### Data to use
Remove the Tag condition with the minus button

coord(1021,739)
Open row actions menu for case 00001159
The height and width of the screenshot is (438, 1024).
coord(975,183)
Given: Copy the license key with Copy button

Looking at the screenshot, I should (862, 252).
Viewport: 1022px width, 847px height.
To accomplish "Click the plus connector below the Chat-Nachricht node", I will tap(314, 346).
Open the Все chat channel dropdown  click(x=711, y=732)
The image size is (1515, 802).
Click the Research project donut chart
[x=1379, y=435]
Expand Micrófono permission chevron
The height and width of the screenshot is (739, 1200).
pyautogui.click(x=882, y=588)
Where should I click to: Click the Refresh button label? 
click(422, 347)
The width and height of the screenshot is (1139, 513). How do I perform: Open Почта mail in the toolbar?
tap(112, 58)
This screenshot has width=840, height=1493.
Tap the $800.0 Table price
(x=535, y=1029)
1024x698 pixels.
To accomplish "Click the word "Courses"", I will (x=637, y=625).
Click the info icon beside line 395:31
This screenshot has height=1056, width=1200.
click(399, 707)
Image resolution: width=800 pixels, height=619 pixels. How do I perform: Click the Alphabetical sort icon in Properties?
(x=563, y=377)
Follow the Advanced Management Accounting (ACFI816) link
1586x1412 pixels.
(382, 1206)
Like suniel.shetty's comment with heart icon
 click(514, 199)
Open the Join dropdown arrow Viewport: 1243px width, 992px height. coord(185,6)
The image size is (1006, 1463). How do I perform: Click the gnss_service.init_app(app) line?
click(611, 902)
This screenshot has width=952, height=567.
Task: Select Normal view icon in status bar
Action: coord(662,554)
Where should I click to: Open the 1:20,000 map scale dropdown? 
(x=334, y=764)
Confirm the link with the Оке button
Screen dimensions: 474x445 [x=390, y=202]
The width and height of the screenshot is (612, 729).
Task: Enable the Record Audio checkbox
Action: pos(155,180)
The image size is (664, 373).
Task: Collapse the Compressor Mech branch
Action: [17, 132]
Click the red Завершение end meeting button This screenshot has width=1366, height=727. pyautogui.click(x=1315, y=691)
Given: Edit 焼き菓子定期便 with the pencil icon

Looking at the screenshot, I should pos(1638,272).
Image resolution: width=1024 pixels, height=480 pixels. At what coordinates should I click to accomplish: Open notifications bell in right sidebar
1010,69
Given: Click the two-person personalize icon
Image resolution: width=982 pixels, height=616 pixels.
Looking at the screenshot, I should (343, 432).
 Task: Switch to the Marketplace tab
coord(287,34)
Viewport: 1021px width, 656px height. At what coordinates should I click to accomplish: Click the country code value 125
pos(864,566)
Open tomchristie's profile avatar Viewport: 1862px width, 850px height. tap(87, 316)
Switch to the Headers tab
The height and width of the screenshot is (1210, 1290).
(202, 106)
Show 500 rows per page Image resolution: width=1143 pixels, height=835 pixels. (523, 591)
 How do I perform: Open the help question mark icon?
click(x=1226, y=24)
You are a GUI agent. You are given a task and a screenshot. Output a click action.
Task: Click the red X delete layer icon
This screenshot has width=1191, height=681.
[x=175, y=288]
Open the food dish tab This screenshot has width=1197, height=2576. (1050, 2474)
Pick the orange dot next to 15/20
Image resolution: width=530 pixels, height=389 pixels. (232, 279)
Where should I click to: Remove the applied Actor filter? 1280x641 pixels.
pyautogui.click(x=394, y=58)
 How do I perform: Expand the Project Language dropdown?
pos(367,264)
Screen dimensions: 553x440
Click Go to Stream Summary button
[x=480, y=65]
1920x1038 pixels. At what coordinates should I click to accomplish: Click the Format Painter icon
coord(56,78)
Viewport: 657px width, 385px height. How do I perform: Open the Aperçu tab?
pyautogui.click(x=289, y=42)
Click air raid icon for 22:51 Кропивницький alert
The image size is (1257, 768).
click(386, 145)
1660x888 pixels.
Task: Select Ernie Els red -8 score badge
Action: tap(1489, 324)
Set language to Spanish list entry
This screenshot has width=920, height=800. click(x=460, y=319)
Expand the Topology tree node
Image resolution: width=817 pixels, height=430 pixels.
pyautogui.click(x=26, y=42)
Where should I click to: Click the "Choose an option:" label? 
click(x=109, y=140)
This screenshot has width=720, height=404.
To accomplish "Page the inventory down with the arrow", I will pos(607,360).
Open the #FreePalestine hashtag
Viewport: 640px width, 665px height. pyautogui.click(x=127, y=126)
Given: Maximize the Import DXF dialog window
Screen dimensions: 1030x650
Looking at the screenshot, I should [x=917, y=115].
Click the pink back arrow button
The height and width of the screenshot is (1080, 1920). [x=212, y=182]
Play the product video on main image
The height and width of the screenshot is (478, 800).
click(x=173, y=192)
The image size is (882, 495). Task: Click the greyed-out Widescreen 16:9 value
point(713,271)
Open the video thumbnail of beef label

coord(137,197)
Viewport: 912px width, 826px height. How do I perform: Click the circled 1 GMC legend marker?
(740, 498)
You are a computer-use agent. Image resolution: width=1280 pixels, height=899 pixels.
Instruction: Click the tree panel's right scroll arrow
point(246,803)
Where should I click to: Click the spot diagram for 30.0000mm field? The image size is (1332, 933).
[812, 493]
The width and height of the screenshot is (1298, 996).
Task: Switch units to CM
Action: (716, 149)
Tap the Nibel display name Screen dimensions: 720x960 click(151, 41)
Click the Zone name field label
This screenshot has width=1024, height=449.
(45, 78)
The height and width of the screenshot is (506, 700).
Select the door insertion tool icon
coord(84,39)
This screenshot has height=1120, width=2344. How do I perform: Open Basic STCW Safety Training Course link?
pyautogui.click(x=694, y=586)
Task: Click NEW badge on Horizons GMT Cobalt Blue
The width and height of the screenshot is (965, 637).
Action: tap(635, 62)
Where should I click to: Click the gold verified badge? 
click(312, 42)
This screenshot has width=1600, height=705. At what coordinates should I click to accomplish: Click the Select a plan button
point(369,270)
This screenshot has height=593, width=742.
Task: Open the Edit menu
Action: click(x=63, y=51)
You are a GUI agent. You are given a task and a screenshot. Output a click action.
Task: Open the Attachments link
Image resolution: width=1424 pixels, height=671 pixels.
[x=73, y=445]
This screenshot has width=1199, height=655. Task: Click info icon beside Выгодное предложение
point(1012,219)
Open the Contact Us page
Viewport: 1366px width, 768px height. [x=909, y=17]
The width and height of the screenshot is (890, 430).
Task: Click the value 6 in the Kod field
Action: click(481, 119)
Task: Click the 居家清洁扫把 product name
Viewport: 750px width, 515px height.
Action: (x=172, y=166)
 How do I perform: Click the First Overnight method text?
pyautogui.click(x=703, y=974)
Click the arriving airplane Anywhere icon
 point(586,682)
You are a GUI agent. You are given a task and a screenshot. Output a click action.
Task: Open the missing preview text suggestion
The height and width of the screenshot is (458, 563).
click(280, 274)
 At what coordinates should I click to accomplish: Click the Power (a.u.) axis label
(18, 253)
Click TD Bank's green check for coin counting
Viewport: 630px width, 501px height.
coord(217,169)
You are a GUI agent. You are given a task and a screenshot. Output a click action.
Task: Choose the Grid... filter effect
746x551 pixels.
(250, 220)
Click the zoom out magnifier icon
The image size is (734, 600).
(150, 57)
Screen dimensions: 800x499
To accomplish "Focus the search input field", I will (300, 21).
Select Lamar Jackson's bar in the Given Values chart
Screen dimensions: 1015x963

### Exercise prompt
Please go through the data above and copy each line that has the word "node".

### Response area
To accomplish "Click the plus connector below the Chat-Nachricht node", I will tap(314, 346).
Expand the Topology tree node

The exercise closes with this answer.